Hiragana to Hentaigana Conversion

# Single variant
say hiragana-to-hentaigana("る");      # → 𛁂

# Multiple variants (shows all possibilities)
say hiragana-to-hentaigana("あ");      # → 𛀁・𛄀・𛄁
say hiragana-to-hentaigana("し");      # → 𛀒・𛀖・𛂡

# With voiced marks
say hiragana-to-hentaigana("が");      # → (variants)゛

Hentaigana Character Origins

Many Hentaigana derive from specific Chinese characters (kanji):

𛀁 (A): From 安 (an)
𛀂 (I): From 以 (i)
𛀃 (U): From 宇 (u)
𛀆 (KA): From 加 (ka)
𛀈 (KI): From 幾 (ki)
𛀐 (SA): From 左 (sa)
𛀒 (SHI/SE): From 之 (shi/se) - ambiguous reading
𛀚 (TA): From 太 (ta)
𛀜 (CHI): From 知 (chi)

Sound Mark Processing

The module provides utilities for analyzing and manipulating diacritical marks (濁点・半濁点).

Sound Mark Splitting

# Split voiced characters into base + mark
my @parts = split-sound-marks("が");
say @parts[0];  # → か (base character)
say @parts[1];  # → ゛ (voiced mark)

# Split semi-voiced characters
@parts = split-sound-marks("ぱ");
say @parts[0];  # → は (base character)
say @parts[1];  # → ゜ (semi-voiced mark)

# Regular characters return as-is
@parts = split-sound-marks("あ");
say @parts[0];  # → あ (no splitting)

Practical Applications

# Analyze character composition
sub analyze-kana($char) {
    my @parts = split-sound-marks($char);
    if @parts.elems == 2 {
        say "$char = {@parts[0]} + {@parts[1]}";
    } else {
        say "$char = base character";
    }
}

analyze-kana("が");  # → が = か + ゛
analyze-kana("ぱ");  # → ぱ = は + ゜
analyze-kana("あ");  # → あ = base character

Specialized Unicode Symbols

Circled Katakana

# Convert circled katakana to components
say decircle-katakana("㋐㋑㋒");  # → アイウ
say decircle-katakana("㋕㋖㋗");  # → カキク

# Convert components to circled katakana
say encircle-katakana("アイウ");  # → ㋐㋑㋒
say encircle-katakana("カキク");  # → ㋕㋖㋗

Squared Katakana (Units and Abbreviations)

# Convert squared katakana to full forms
say desquare-katakana("㌔");     # → キロ (kilo)
say desquare-katakana("㌧");     # → トン (ton)
say desquare-katakana("㍍");     # → メートル (meter)

(Saved items from a collection)
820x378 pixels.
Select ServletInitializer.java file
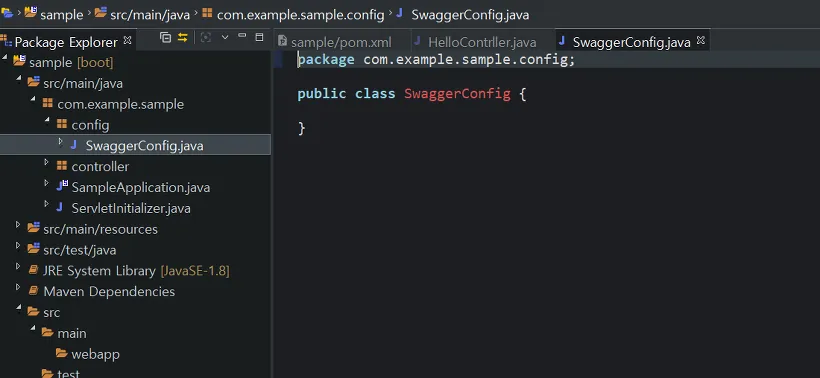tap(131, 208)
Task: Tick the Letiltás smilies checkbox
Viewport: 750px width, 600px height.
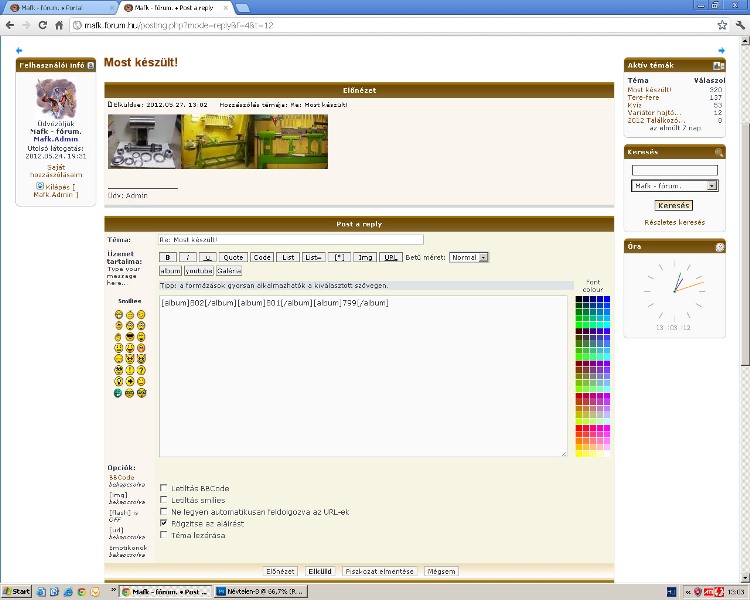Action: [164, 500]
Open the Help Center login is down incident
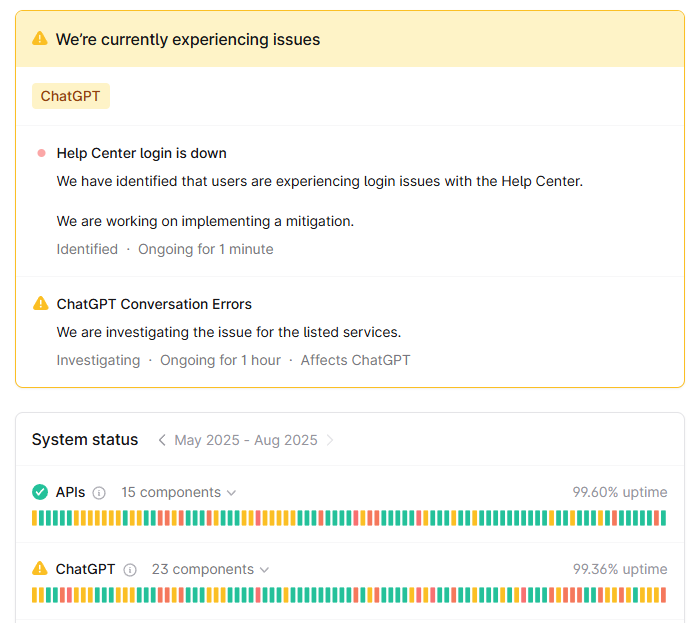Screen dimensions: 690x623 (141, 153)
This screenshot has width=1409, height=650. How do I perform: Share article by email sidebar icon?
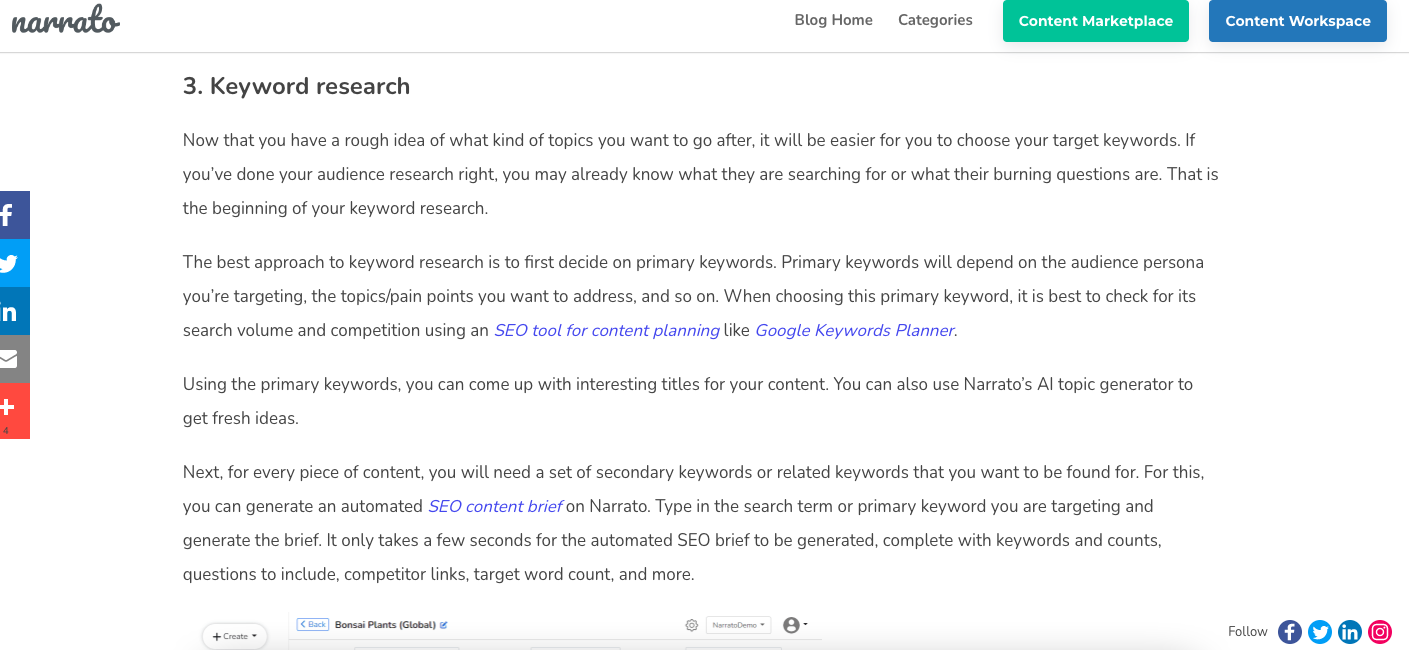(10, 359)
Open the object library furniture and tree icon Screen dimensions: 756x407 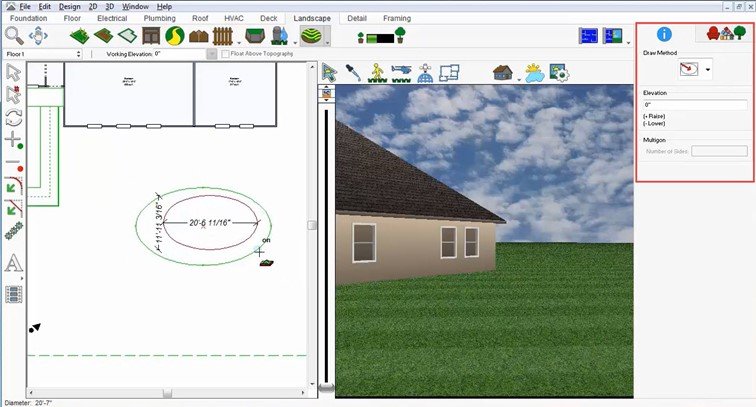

▶ Exercise prompt: In the kana conversion text, which Chinese character is the Hentaigana for KI said to come from?

▶ Reply to the task: 幾 (ki)